Atticus Lish wins PEN/Faulkner for debut novel “Preparation for the Next Life”

He is honored for his debut novel, Preparation for the Next Life.

Atticus Lish

Atticus Lish ’93 has been named the winner of the 2015 PEN/Faulkner award, which recognizes works of fiction by American authors.

Preparation for the Next Life tells the love story of a Chinese Muslim immigrant and an Iraq war veteran, who meet at a food court in New York City. Lish—son of Gordon Lish, the editor of Raymond Carver, Richard Ford, and Briggs-Copeland Lecturer Amy Hempel, among others—chose to place his debut novel with the small independent publisher Tyrant Books. The company initially printed a run of only 3,500 paperback copies (still the largest it had ever produced); it had to order an additional 10,000 when the book received high praise in The New York Times, The New York Review of Books, and elsewhere.
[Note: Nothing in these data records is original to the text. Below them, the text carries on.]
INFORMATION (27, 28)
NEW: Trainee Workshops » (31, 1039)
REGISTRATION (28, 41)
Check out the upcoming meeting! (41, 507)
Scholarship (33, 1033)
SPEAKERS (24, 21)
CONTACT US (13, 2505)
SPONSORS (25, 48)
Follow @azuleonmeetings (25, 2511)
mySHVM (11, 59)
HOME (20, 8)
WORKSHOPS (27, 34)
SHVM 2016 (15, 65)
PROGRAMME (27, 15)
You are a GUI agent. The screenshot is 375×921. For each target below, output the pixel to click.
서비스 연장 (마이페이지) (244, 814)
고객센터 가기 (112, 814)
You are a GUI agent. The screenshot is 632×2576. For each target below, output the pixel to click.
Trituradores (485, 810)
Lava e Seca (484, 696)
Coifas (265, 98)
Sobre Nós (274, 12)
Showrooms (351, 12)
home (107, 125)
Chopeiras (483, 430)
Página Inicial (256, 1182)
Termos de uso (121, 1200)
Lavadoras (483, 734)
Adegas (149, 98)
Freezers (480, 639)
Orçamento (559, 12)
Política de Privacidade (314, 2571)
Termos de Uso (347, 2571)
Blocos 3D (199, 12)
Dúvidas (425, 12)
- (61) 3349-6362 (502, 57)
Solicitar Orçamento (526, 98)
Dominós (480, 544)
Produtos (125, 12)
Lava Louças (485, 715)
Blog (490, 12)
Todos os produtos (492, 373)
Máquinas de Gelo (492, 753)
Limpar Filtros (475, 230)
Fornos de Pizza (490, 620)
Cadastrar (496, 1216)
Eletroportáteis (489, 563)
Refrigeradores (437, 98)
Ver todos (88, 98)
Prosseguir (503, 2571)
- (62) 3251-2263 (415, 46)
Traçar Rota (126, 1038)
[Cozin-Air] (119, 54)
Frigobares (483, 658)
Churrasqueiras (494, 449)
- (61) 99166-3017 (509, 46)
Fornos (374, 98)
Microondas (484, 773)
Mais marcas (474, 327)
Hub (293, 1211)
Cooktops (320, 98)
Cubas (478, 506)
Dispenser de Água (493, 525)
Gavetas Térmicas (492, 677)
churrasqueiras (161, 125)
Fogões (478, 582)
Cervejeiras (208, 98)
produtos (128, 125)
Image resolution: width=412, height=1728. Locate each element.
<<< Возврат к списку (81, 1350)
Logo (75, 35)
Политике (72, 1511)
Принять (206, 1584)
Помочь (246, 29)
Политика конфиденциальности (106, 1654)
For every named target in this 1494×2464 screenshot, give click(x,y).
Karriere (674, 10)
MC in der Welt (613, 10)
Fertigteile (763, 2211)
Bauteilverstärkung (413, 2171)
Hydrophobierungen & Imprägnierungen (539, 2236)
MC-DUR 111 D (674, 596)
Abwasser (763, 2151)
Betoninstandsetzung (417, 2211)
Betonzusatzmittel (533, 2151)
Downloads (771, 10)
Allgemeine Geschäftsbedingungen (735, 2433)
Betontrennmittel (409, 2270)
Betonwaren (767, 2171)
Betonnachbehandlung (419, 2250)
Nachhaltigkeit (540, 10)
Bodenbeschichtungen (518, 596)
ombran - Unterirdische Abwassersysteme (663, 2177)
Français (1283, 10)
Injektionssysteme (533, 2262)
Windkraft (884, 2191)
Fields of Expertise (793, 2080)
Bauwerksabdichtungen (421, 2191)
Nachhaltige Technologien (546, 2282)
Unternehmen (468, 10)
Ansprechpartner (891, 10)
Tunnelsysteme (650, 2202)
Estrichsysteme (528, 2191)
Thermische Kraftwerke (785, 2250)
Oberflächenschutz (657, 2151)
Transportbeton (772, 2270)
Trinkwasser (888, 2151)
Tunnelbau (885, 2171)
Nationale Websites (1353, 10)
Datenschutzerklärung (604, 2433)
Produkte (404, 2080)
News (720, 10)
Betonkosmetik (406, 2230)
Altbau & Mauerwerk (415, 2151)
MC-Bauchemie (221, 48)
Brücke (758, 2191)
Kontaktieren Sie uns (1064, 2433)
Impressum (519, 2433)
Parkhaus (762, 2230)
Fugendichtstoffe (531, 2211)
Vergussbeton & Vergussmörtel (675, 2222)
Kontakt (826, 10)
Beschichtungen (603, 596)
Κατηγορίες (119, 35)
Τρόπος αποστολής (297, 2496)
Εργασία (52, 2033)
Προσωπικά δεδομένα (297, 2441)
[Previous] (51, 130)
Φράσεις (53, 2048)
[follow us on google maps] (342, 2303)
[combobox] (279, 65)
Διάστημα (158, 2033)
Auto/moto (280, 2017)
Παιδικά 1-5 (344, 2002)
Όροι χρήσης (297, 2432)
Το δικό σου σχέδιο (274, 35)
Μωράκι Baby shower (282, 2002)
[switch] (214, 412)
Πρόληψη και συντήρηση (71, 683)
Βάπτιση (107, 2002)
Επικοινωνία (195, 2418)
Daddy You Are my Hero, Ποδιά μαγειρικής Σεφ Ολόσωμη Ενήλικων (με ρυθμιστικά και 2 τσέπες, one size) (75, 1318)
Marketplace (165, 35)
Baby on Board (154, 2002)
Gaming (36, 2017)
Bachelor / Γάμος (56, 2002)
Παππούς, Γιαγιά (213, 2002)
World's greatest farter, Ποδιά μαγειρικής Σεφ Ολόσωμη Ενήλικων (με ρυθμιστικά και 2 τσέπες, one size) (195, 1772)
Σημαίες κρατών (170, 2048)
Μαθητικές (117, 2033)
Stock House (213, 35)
The author dropped out of Harvard two years into his undergraduate career, taking a series of blue-collar jobs and enlisting in the Marines before he returned to the University in his mid thirties; his courses at that time included a fiction workshop. In one sense, however, his writing career began far earlier: Don DeLillo, a friend of his father’s, borrowed an extract from one of Lish’s fourth-grade compositions to end his novel The Names.

Lish and the other four finalists will give readings, and be recognized, at a ceremony on May 2.